Everything in the listing below must be set down again exactly.

******************************

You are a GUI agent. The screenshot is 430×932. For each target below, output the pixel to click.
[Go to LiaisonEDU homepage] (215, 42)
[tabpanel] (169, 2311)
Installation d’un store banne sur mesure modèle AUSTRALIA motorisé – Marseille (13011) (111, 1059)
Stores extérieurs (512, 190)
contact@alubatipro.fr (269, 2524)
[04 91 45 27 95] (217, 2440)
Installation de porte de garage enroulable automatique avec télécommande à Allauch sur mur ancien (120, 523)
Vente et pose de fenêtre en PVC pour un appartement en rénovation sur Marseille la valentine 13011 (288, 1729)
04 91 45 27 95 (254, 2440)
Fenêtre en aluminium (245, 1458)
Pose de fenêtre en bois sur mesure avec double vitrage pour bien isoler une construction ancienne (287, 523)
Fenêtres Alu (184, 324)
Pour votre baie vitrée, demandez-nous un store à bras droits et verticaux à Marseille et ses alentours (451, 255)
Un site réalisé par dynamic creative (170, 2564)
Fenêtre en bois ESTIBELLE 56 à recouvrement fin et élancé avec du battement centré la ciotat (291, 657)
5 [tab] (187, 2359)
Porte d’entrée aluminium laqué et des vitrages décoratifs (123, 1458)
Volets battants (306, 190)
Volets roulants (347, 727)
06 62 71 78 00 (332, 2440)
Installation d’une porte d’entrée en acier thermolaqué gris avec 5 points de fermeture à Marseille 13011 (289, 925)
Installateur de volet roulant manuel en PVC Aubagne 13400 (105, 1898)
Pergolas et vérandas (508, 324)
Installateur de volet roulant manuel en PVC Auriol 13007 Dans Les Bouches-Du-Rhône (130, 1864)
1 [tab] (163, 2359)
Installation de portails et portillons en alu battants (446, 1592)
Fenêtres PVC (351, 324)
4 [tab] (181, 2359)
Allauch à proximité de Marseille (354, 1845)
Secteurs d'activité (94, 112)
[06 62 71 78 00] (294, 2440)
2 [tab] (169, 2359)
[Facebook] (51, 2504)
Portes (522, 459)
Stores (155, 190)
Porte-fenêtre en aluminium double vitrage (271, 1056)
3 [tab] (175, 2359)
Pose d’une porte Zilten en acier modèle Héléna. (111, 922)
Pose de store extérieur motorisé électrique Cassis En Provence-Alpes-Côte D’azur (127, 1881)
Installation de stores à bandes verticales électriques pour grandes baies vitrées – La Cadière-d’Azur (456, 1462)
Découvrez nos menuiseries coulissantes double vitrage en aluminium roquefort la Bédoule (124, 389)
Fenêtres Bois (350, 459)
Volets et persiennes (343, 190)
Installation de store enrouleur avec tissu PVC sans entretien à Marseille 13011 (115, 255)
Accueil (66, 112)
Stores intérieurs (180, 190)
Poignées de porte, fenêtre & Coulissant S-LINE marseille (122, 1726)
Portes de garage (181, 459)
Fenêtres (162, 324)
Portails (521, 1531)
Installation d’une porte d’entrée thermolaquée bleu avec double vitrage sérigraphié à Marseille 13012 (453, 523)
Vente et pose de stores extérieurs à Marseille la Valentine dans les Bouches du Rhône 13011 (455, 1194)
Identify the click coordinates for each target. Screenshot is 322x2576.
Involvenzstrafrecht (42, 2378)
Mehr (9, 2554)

******************************

- **Response for this exercise**:
You are a GUI agent. The screenshot is 430×932. For each target below, output the pixel to click.
[Go to LiaisonEDU homepage] (215, 42)
[tabpanel] (169, 2311)
Installation d’un store banne sur mesure modèle AUSTRALIA motorisé – Marseille (13011) (111, 1059)
Stores extérieurs (512, 190)
contact@alubatipro.fr (269, 2524)
[04 91 45 27 95] (217, 2440)
Installation de porte de garage enroulable automatique avec télécommande à Allauch sur mur ancien (120, 523)
Vente et pose de fenêtre en PVC pour un appartement en rénovation sur Marseille la valentine 13011 (288, 1729)
04 91 45 27 95 (254, 2440)
Fenêtre en aluminium (245, 1458)
Pose de fenêtre en bois sur mesure avec double vitrage pour bien isoler une construction ancienne (287, 523)
Fenêtres Alu (184, 324)
Pour votre baie vitrée, demandez-nous un store à bras droits et verticaux à Marseille et ses alentours (451, 255)
Un site réalisé par dynamic creative (170, 2564)
Fenêtre en bois ESTIBELLE 56 à recouvrement fin et élancé avec du battement centré la ciotat (291, 657)
5 [tab] (187, 2359)
Porte d’entrée aluminium laqué et des vitrages décoratifs (123, 1458)
Volets battants (306, 190)
Volets roulants (347, 727)
06 62 71 78 00 (332, 2440)
Installation d’une porte d’entrée en acier thermolaqué gris avec 5 points de fermeture à Marseille 13011 (289, 925)
Installateur de volet roulant manuel en PVC Aubagne 13400 (105, 1898)
Pergolas et vérandas (508, 324)
Installateur de volet roulant manuel en PVC Auriol 13007 Dans Les Bouches-Du-Rhône (130, 1864)
1 [tab] (163, 2359)
Installation de portails et portillons en alu battants (446, 1592)
Fenêtres PVC (351, 324)
4 [tab] (181, 2359)
Allauch à proximité de Marseille (354, 1845)
Secteurs d'activité (94, 112)
[06 62 71 78 00] (294, 2440)
2 [tab] (169, 2359)
[Facebook] (51, 2504)
Portes (522, 459)
Stores (155, 190)
Porte-fenêtre en aluminium double vitrage (271, 1056)
3 [tab] (175, 2359)
Pose d’une porte Zilten en acier modèle Héléna. (111, 922)
Pose de store extérieur motorisé électrique Cassis En Provence-Alpes-Côte D’azur (127, 1881)
Installation de stores à bandes verticales électriques pour grandes baies vitrées – La Cadière-d’Azur (456, 1462)
Découvrez nos menuiseries coulissantes double vitrage en aluminium roquefort la Bédoule (124, 389)
Fenêtres Bois (350, 459)
Volets et persiennes (343, 190)
Installation de store enrouleur avec tissu PVC sans entretien à Marseille 13011 (115, 255)
Accueil (66, 112)
Stores intérieurs (180, 190)
Poignées de porte, fenêtre & Coulissant S-LINE marseille (122, 1726)
Portes de garage (181, 459)
Fenêtres (162, 324)
Portails (521, 1531)
Installation d’une porte d’entrée thermolaquée bleu avec double vitrage sérigraphié à Marseille 13012 (453, 523)
Vente et pose de stores extérieurs à Marseille la Valentine dans les Bouches du Rhône 13011 (455, 1194)
Identify the click coordinates for each target. Screenshot is 322x2576.
Involvenzstrafrecht (42, 2378)
Mehr (9, 2554)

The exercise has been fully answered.